Recopiez en entier le passage fourni, à l'identique.

● **Passage fourni**:

---

La vigne est peu visitée par les abeilles, mais des accidents ont déjà eu lieu, notamment avec le parathion-méthyl en Alsace. Son interdiction résout une partie du problème, mais d'autres précautions sont nécessaires.
Il n'est pas un agriculteur qui n'ait entendu parler de la polémique ' Gaucho ', insecticide utilisé pour enrober les semences de tournesol, qui serait toxique pour les abeilles. Eh bien, même si la viticulture est à 100 lieues d'un problème d'une telle ampleur, elle connaît, elle aussi, ' des affaires abeilles '. C'est le cas en Alsace, où depuis deux à trois ans, les apiculteurs constatent des mortalités d'abeilles en secteur viticole. L'année 2001 a été particulièrement meurtrière, 2002 beaucoup moins. Verdict des analyses officielles : le coupable serait le parathion-méthyl, ce qui ne veut pas dire que d'autres substances ne sont pas également incriminées.

---

● **Données d'entrée**:
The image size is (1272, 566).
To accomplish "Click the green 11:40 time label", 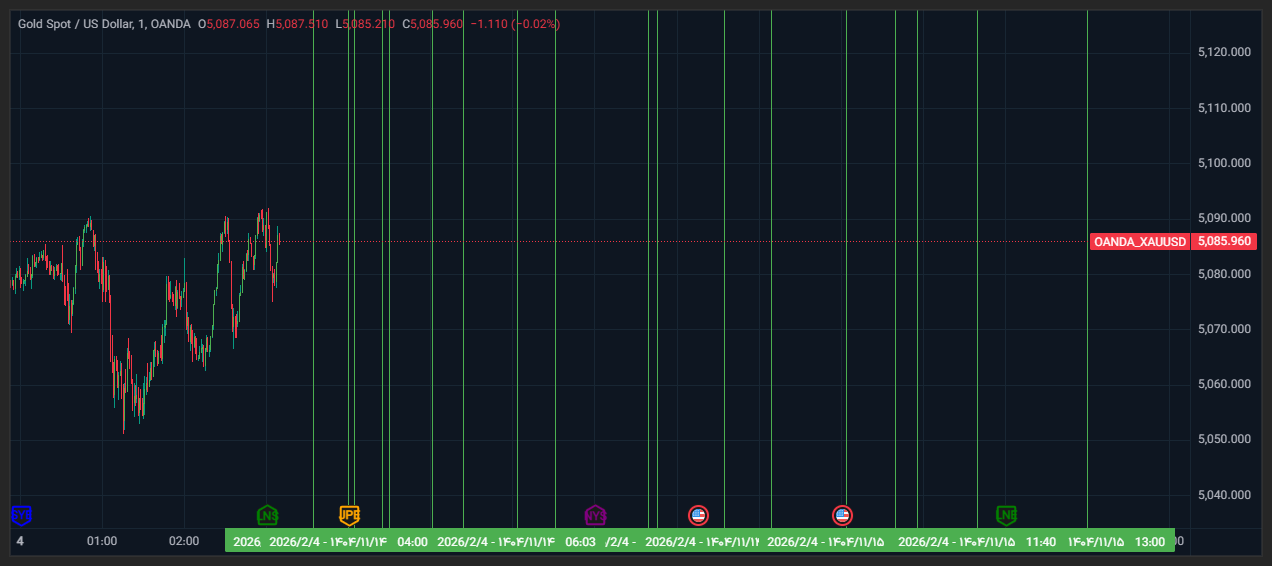I will point(1040,542).
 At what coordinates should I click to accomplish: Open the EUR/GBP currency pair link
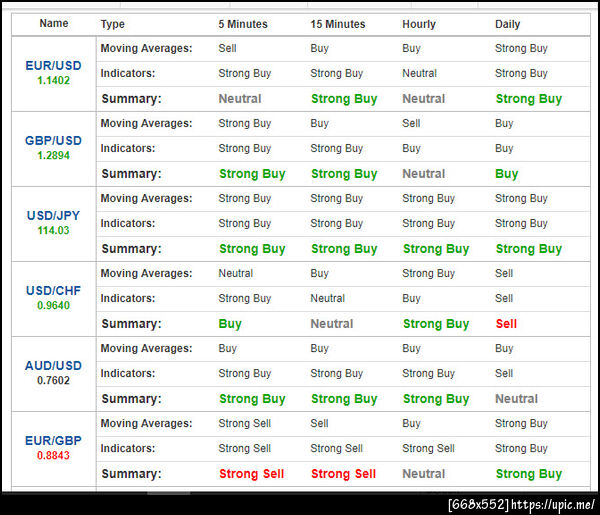(x=53, y=440)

---

● **Espace réponse**:
La vigne est peu visitée par les abeilles, mais des accidents ont déjà eu lieu, notamment avec le parathion-méthyl en Alsace. Son interdiction résout une partie du problème, mais d'autres précautions sont nécessaires.
Il n'est pas un agriculteur qui n'ait entendu parler de la polémique ' Gaucho ', insecticide utilisé pour enrober les semences de tournesol, qui serait toxique pour les abeilles. Eh bien, même si la viticulture est à 100 lieues d'un problème d'une telle ampleur, elle connaît, elle aussi, ' des affaires abeilles '. C'est le cas en Alsace, où depuis deux à trois ans, les apiculteurs constatent des mortalités d'abeilles en secteur viticole. L'année 2001 a été particulièrement meurtrière, 2002 beaucoup moins. Verdict des analyses officielles : le coupable serait le parathion-méthyl, ce qui ne veut pas dire que d'autres substances ne sont pas également incriminées.